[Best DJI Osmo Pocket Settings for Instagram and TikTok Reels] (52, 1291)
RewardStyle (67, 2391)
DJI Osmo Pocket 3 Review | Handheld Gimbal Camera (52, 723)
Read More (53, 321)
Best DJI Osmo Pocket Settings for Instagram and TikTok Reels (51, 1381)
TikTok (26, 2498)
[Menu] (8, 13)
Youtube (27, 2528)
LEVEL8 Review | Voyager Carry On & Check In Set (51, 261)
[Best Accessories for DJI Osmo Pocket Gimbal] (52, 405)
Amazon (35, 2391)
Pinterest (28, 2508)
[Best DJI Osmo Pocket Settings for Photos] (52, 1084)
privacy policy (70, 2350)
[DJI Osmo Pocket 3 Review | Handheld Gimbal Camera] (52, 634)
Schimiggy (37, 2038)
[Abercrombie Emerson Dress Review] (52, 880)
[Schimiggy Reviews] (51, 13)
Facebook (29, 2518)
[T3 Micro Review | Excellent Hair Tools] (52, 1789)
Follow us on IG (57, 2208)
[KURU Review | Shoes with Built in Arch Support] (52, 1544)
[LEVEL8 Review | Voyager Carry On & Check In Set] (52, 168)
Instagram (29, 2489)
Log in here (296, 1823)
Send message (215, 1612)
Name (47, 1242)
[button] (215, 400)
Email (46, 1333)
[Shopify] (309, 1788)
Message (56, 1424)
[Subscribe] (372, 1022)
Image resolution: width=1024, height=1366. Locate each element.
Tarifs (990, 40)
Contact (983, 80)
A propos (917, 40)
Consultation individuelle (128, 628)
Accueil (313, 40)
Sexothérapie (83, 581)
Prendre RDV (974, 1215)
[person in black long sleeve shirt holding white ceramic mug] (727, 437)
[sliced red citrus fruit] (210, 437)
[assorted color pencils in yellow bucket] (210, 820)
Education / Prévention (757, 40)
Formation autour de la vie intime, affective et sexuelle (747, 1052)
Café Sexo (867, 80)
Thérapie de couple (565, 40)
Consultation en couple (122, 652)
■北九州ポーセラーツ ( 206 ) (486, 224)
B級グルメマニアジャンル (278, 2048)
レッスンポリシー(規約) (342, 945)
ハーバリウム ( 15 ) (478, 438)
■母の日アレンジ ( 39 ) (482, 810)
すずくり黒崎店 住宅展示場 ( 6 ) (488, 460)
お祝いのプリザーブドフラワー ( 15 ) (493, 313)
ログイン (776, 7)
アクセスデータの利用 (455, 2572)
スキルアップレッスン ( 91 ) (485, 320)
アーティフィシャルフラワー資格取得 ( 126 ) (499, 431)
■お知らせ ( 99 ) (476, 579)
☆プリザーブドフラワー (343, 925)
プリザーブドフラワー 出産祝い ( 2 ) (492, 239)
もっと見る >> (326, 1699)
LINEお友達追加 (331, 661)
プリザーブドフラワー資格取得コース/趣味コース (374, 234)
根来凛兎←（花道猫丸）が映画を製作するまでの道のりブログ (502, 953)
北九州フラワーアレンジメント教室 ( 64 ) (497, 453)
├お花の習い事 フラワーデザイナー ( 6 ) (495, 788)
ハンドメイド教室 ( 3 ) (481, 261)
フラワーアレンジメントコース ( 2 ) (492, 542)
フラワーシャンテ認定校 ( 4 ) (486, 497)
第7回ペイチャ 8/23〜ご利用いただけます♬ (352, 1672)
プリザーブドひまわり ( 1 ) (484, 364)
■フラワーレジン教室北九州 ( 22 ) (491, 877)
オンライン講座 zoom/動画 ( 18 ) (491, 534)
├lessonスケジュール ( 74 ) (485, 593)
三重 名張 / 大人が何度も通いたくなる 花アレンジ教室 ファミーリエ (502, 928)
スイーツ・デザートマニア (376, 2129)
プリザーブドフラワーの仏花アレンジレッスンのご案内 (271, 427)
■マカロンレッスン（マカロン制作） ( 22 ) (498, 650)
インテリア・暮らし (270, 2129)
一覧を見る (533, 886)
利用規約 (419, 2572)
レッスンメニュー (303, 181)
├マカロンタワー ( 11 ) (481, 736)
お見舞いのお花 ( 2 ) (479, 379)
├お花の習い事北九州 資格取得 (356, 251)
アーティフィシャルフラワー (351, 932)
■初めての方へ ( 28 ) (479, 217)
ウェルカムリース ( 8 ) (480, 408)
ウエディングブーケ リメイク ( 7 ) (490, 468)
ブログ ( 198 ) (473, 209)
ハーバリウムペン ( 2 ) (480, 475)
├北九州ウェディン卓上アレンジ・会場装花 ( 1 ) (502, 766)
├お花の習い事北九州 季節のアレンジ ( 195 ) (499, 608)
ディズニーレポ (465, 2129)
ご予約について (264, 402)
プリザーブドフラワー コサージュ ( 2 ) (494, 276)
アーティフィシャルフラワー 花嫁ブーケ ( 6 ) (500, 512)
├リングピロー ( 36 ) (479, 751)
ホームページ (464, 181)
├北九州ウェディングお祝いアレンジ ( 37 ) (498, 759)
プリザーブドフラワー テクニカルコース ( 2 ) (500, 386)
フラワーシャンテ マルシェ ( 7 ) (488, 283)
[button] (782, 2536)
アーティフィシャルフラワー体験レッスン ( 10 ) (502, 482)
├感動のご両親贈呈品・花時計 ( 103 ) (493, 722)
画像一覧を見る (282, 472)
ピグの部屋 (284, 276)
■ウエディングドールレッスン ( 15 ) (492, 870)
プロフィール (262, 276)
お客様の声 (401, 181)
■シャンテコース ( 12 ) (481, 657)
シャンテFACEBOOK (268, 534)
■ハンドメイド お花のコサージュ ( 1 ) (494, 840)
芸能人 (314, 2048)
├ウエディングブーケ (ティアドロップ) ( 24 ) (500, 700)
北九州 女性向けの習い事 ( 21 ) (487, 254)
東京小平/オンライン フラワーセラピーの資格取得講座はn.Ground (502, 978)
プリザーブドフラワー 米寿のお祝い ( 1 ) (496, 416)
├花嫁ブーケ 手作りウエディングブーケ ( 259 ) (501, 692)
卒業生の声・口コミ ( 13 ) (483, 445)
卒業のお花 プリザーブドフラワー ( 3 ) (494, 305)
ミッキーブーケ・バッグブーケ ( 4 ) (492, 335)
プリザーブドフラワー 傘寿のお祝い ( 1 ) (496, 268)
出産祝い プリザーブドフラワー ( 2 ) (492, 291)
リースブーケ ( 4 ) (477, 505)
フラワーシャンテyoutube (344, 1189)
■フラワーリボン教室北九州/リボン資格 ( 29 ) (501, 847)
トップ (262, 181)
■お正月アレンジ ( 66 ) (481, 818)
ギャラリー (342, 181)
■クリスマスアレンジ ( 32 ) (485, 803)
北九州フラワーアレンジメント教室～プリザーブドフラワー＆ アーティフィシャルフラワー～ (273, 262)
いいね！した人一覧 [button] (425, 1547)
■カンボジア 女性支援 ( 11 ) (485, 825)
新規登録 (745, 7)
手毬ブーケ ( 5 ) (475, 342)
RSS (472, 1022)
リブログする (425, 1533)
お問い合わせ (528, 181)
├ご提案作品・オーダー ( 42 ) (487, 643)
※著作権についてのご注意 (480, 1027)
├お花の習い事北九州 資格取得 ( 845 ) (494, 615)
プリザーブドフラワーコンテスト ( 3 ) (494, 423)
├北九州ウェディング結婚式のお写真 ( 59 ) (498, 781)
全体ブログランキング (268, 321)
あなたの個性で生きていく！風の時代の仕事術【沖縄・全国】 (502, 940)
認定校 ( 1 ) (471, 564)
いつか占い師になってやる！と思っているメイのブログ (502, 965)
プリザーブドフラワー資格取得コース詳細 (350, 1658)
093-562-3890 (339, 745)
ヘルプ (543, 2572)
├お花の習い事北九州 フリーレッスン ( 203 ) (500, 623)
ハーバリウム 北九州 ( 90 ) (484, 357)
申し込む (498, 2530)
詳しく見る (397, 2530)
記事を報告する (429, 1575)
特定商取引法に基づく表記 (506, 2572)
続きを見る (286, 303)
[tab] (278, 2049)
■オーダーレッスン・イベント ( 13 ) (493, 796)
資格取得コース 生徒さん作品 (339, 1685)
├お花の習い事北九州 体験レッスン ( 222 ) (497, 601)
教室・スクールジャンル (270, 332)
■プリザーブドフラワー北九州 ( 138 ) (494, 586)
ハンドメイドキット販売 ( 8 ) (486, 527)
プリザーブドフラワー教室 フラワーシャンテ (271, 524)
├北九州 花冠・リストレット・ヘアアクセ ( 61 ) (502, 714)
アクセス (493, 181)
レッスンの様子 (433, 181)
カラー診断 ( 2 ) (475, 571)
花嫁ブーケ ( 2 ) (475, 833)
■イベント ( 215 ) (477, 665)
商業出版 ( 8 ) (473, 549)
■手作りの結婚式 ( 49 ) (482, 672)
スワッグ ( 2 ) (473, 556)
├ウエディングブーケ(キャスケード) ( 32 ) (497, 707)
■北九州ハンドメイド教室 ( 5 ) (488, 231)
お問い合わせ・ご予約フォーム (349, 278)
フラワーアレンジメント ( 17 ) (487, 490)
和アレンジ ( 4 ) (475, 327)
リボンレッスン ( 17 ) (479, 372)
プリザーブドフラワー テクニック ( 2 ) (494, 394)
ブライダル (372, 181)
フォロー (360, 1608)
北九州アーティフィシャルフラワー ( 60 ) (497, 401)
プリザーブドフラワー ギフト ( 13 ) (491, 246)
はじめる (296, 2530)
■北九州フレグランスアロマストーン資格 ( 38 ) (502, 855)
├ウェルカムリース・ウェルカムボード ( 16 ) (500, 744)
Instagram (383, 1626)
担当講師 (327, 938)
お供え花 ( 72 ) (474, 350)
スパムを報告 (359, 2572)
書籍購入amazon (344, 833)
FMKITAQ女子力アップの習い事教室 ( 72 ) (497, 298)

• [What you need to do] The word "お花の習い事北九州" may turn up on some lines of these records; say how many, with no other words.

• [Response box] 5